CoreXL doesnt see one core

pepso100 · ‎2022-11-24

Hi guys,

I am just converted StandAlone FW to cluster, but I can't sync cluster due to error "Mismatch in the number of CoreXL FW instances has been detected"

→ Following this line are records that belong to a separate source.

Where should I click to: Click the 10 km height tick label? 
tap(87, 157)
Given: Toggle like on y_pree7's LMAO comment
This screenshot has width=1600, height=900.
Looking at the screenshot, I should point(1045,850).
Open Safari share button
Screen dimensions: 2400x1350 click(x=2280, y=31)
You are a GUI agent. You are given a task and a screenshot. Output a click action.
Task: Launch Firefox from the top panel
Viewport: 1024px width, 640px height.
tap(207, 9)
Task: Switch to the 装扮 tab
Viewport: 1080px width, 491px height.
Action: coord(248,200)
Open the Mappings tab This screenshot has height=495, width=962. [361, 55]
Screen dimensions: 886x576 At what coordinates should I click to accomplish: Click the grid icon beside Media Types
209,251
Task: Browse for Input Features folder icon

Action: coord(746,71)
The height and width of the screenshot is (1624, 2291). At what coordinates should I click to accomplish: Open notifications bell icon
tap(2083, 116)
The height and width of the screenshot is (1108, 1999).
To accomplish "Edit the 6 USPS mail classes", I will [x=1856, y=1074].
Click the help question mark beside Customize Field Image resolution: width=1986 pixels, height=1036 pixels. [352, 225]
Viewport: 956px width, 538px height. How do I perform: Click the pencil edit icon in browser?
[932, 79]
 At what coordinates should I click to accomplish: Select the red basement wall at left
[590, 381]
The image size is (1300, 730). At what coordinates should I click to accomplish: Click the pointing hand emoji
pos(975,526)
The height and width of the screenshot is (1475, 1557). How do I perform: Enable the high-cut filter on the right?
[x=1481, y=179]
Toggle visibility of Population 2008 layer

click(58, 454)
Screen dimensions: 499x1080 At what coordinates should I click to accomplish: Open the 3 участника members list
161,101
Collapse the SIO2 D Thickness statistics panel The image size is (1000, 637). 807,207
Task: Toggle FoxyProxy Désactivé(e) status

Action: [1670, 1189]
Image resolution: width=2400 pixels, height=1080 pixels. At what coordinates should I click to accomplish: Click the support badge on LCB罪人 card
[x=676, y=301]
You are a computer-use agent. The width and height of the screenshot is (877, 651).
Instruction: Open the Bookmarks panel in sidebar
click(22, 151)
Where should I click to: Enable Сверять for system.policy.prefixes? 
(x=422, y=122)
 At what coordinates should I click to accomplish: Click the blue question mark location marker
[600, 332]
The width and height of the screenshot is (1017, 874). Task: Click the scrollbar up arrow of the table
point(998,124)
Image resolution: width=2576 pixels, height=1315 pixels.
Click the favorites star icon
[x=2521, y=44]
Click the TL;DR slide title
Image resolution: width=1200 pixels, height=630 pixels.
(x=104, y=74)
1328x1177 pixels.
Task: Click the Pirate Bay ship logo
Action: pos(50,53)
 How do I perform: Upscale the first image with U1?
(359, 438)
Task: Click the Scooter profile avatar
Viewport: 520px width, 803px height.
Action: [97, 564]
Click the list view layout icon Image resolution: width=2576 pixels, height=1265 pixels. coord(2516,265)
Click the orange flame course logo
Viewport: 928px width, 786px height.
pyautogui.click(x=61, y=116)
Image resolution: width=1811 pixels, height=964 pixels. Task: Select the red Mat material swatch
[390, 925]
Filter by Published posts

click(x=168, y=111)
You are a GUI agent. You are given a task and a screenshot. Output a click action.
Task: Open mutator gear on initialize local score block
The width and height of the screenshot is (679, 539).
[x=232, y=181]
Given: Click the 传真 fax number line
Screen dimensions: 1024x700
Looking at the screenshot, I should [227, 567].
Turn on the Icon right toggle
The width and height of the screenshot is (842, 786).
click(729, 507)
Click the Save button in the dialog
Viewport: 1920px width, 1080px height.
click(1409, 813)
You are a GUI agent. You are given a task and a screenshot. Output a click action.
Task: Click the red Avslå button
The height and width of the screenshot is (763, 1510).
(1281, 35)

[Expert@gw_b:0]# cphaprob state

Cluster Mode: High Availability (Active Up) with IGMP Membership

ID Unique Address Assigned Load State Name

1 169.254.0.2 100% ACTIVE(!) gwA
2 (local) 169.254.0.1 0% DOWN gwB

Active PNOTEs: COREXL

Last member state change event:
Event Code: CLUS-113905
State change: ACTIVE(!) -> DOWN
Reason for state change: Mismatch in the number of CoreXL FW instances has been detected
Event time: Thu Nov 24 14:55:43 2022

Last cluster failover event:
Transition to new ACTIVE: Member 2 -> Member 1
Reason: Mismatch in the number of CoreXL FW instances has been detected
Event time: Thu Nov 24 14:55:43 2022

Cluster failover count:
Failover counter: 1
Time of counter reset: Thu Nov 24 14:55:07 2022 (reboot)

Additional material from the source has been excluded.